C’est dans l’Accueil aujourd’hui que se trouve la capacité de la résolution par l’Intelligence de la Lumière, et non pas en nourrissant, non pas en ayant peur de la peur, parce qu’elle est incomprise, parce que tu ne sais pas d’où elle vient. C’est réellement, non pas une technique ni une aide extérieure, c’est une compréhension, non pas de la peur mais des mécanismes propres de ta conscience quand cela se produit. La peur est éprouvée et vécue avant qu’elle ne te paralyse, comme c’est le cas dans certaines occasions.

Frappe-toi la poitrine, appelle une amie, mais pas pour parler de la peur ou dire « j’ai peur », pour parler de tout autre chose, du temps qu’il fait. Dérive la conscience même au sein de l’éphémère. À ce moment-là tu ne peux plus nourrir la peur, et comme elle ne sait plus comment t’accrocher, eh bien elle disparaîtra d’elle-même. C’est ça l’Intelligence de la Lumière, c’est ça l’état de Grâce. Regardez, dans les dernières années de ma vie, j’avais ce que vous appelez un cancer, à un endroit qui donne des douleurs terribles. Ah certes j’ai senti une fatigue, mais j’étais toujours le même. Quand vous êtes libérés ou en voie de, quand l’Esprit se révèle, attention à ce que vous nourrissez. Surtout quand la peur arrive, ne la laisse pas te prendre à la gorge, au ventre, ne t’oppose pas, ne résiste pas, mais occupe-toi d’autre chose. Ça ne veut pas dire t’en détourner, comme je l’ai dit, ça veut dire dériver la vibration de la Lumière, la conscience et la pensée, sur quelque chose de plus agréable. Ça ne marchera peut-être pas la première fois, parce qu’il y a la peur de la peur, mais ça marchera très vite.

D’une manière générale, dans ce que je vois, il y a une forme non pas d’émotivité mais d’impressionabilité, c’est-à-dire d’imprimés d’impacts trop importants.
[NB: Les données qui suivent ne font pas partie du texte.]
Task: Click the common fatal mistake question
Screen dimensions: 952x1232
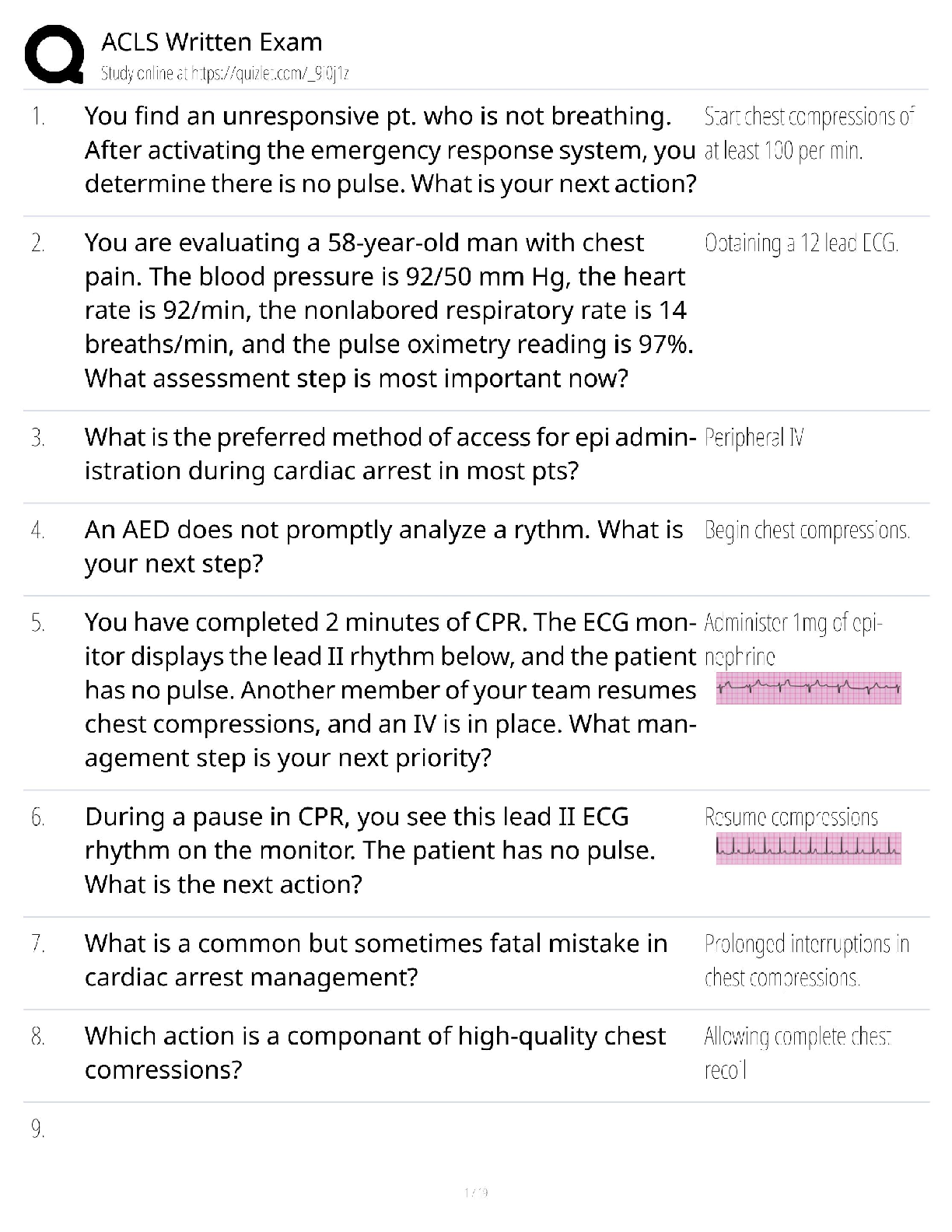Action: tap(376, 960)
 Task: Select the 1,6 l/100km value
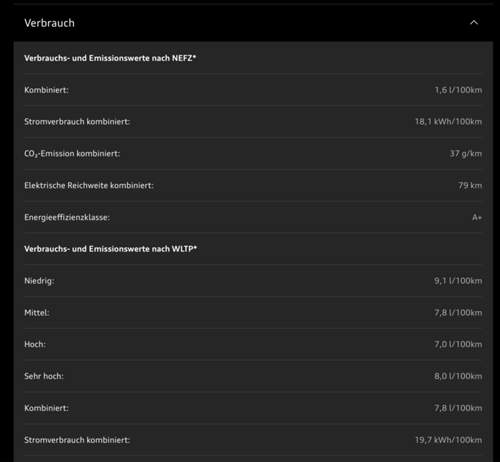point(458,90)
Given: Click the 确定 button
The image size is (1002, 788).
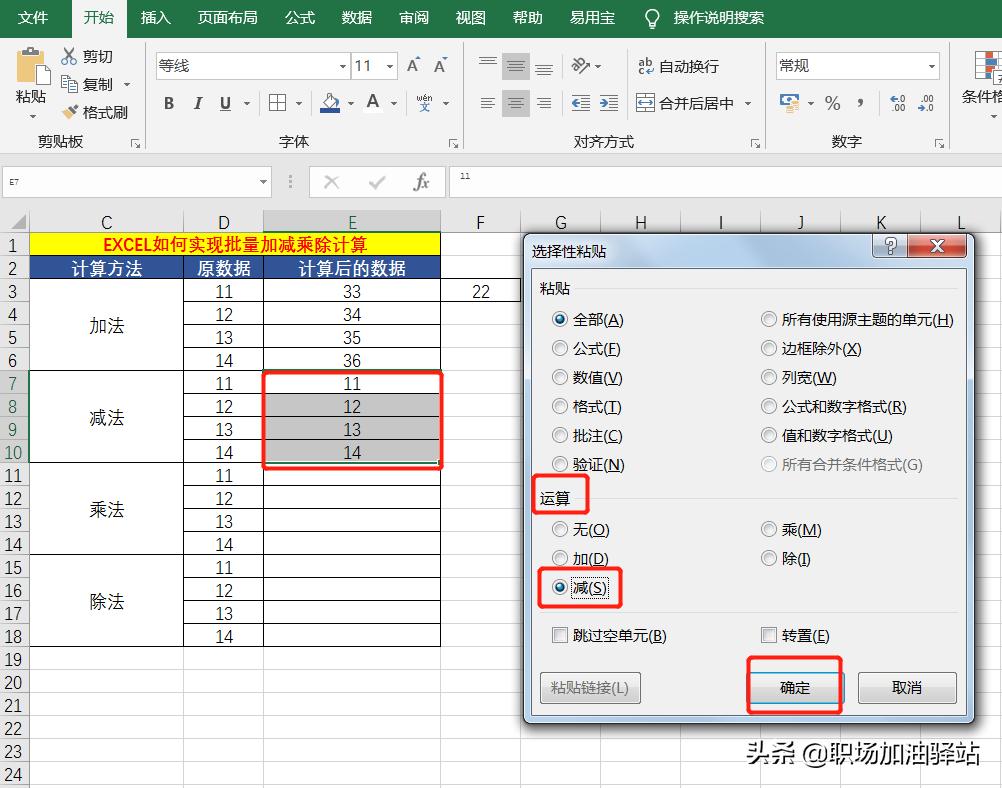Looking at the screenshot, I should pos(795,687).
Cela veut dire quoi ? Que ta conscience est tournée vers la projection. Demeure tranquille, dans le silence, parle avec une amie d’autre chose. C’est toi, je ne dis pas que tu es responsable de ces peurs, que ce soient des habitudes ou des blessures, peu importe, c’est la conduite d’aujourd’hui qui n’est pas adaptée. Ce que tu regardes le nourrit, ce que tu observes est traversé et ne peut être arrêté. C’est en ce sens que j’emploie le mot « dérive », dérive ta conscience, ta pensée ; à ce moment-là, quelle que soit la cause de la peur, de la douleur, elle ne pourra pas te saisir. Le résultat sera différent quant à la durée, quant à l’intensité, quant à la fréquence, et très bientôt tu en riras.

Alors le maître du temps dit quoi ?

Merci Bidi.

Je vous remercie, alors je vous dis à tout de suite.